OpenSSH can act as a SOCKS server and tunnel traffic securely to a remote machine. All you need to do is the following:
ssh -D 2323 user@server
SSH will ask for your password and then a SOCKS proxy is started on port 2323 on your computer. Any traffic to port 2323 will be forwarded through the secure SSH connection. Note that your DNS traffic is not covered by this, so people can still sniff your DNS lookups (or, if they control the network, do even nastier things). See “Tunnel your DNS lookups” further down on this page.
For programs with native SOCKS support, all you need to do is configure the program(s) to use localhost 2323 as a SOCKS server. A few examples follow.

SOCKS proxy in Firefox

Go to Edit -> Preferences -> Advanced -> Network -> Settings. Check “Manual proxy configuration” and enter localhost as a SOCKS v5 host, with the port 2323.

SOCKS proxy in Pidgin

Go to Tools -> Preferences -> Proxy. Select SOCKS 5 as the Proxy type. Enter localhost as host and 2323 as port. Close the window and restart Pidgin.
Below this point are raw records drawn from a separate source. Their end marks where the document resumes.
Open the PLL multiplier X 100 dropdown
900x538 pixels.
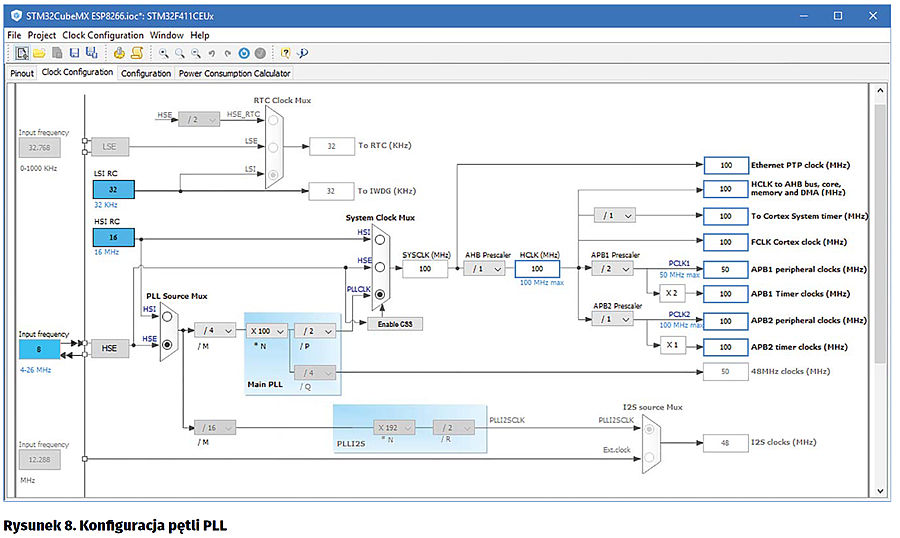[268, 330]
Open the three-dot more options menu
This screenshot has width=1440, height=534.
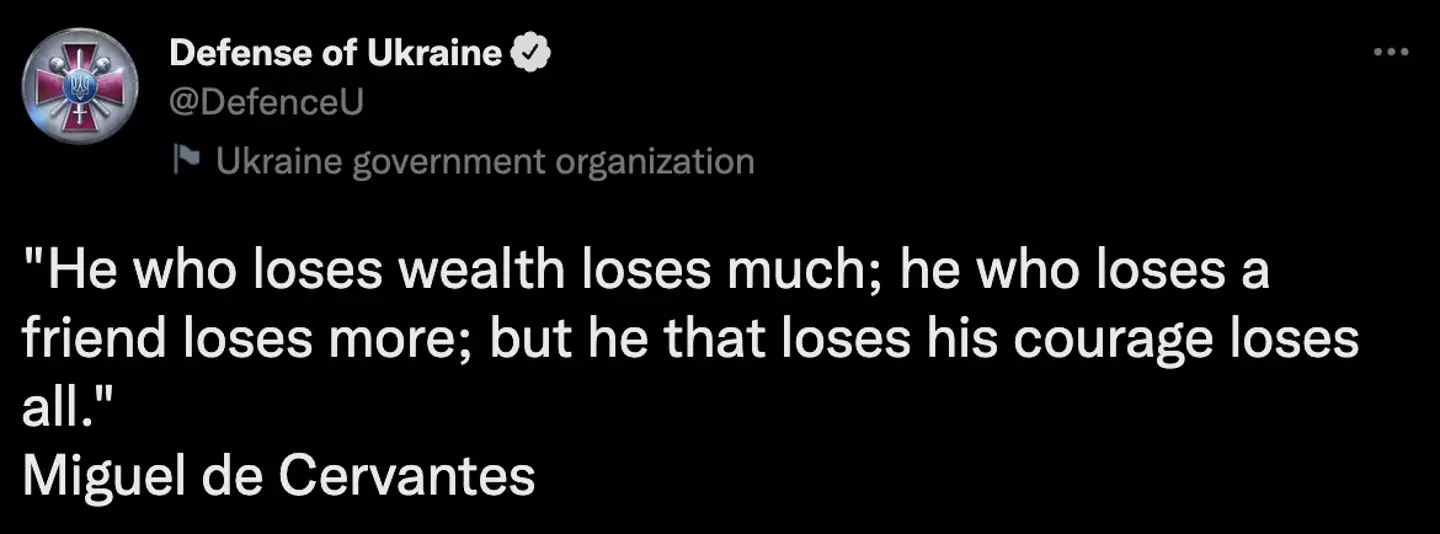coord(1390,52)
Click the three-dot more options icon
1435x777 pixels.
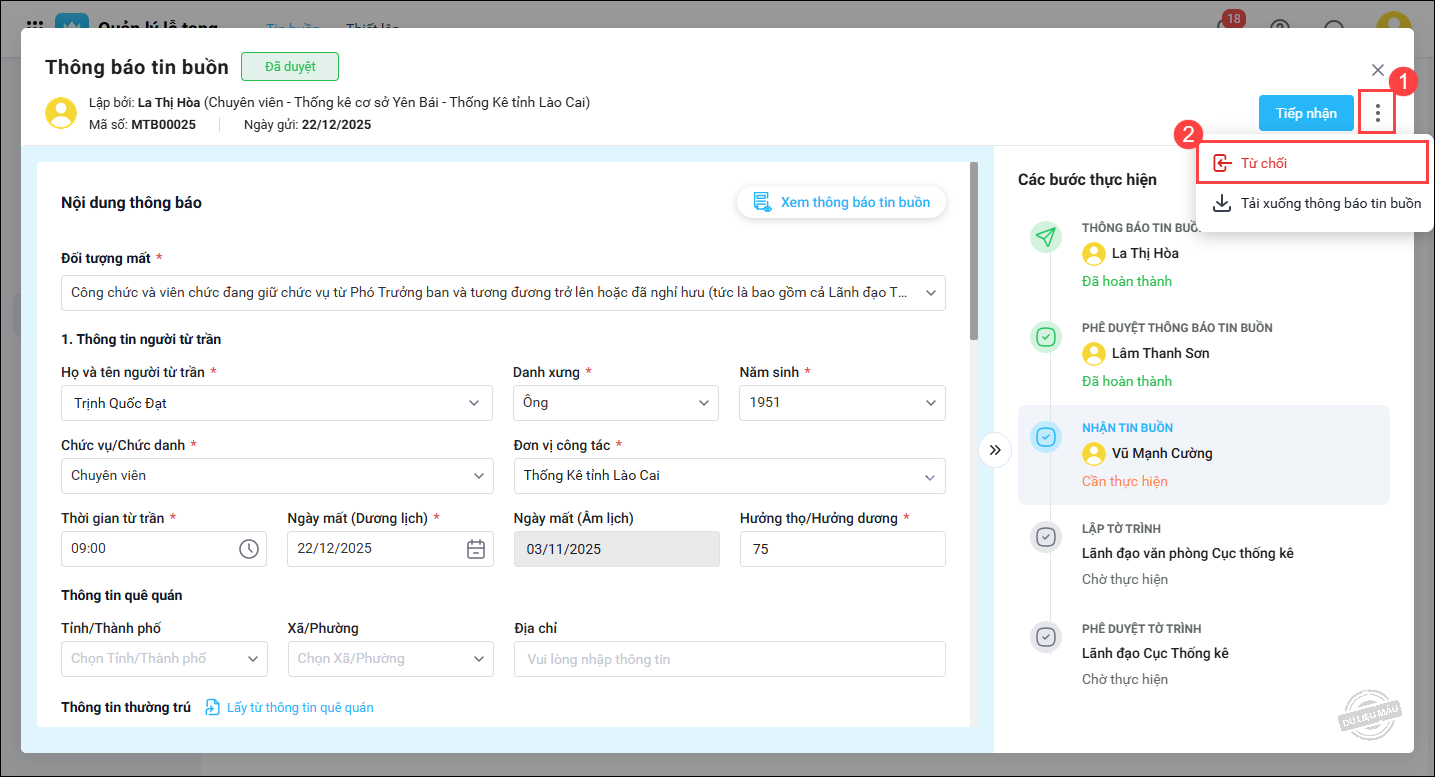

SOCKS proxy for programs that don’t support SOCKS

Not all programs support SOCKS proxying natively. A program called tsocks lets you use these programs transparently.
First, install it (Ubuntu/Debian: sudo apt-get install tsocks).
Next, edit the configuration file:
  • If you have root access, edit /etc/tsocks.conf and replace the contents (delete or comment out) with the following:
    server = 127.0.0.1
    server_port = 2323
  • If you don’t have root access, put the two lines above in ~/.tsocks.conf and then create a script with the following:
    #!/bin/sh
    TSOCKS_CONF_FILE=$HOME/.tsocks.conf
    export TSOCKS_CONF_FILE
    exec tsocks "$@"
    Save it as for example runtsocks.sh and make it executable (chmod +x runtsocks.sh).
Now, just prefix any program you want to run with tsocks, e.g.:
tsocks elinks whatismyip.com
tsocks irssi
Or, if you don’t have root access:
./runtsocks.sh elinks whatismyip.com
./runtsocks.sh elinks irssi
(Don’t forget to start the SSH SOCKS proxy first, as outlined above, if you haven’t already done so.)

Tunnel your DNS lookups

Even if you have an SSH proxy running as per the instructions above, your DNS traffic will still be unencrypted. This might be bad - a third party could see for example what web sites you are visiting; in some countries certain sites will be blocked; etc.
In Firefox, the solution is easy. Simply type about:config in the address bar and set network.proxy.socks_remote_dns to true. This will have the remote end (i.e., the machine you are SSH’ing to) handle the DNS lookups.
To verify that DNS lookups in Firefox are indeed handled by the remote machine, use tcpdump or similar to inspect the traffic, e.g. tcpdump port 53.

SSH chains and jumphosts

In the example above, we have A -> encrypted tunnel -> B, where A is your local computer and B is the remote machine. Sometimes you might however need to go through two or more servers to get out of a restrictive network (or into one). E.g.: A can access B. B can access C. C can only be reached by B - but you want to tunnel your traffic from A to C via B.

One way to do it

To tunnel traffic from A through C via B, first run the following on A:
ssh -NL 4343:C:22 B
Traffic to port 4343 on your local computer will be forwarded to B, where it’s sent to port 22 on C. (This will tie up a terminal. If you don’t need to enter a password for B, you could add an & to the end to have it run in the background.)
Next, we use the tunnel above to make a connection from A to C and create a SOCKS proxy on A. Run the following on A:
ssh -o UserKnownHostsFile=/dev/null \
-o StrictHostKeyChecking=no -ND 2323 -p 4343 localhost
Enter your password for C. You now have a SOCKS proxy running on port 2323 and any traffic to it will be sent to C.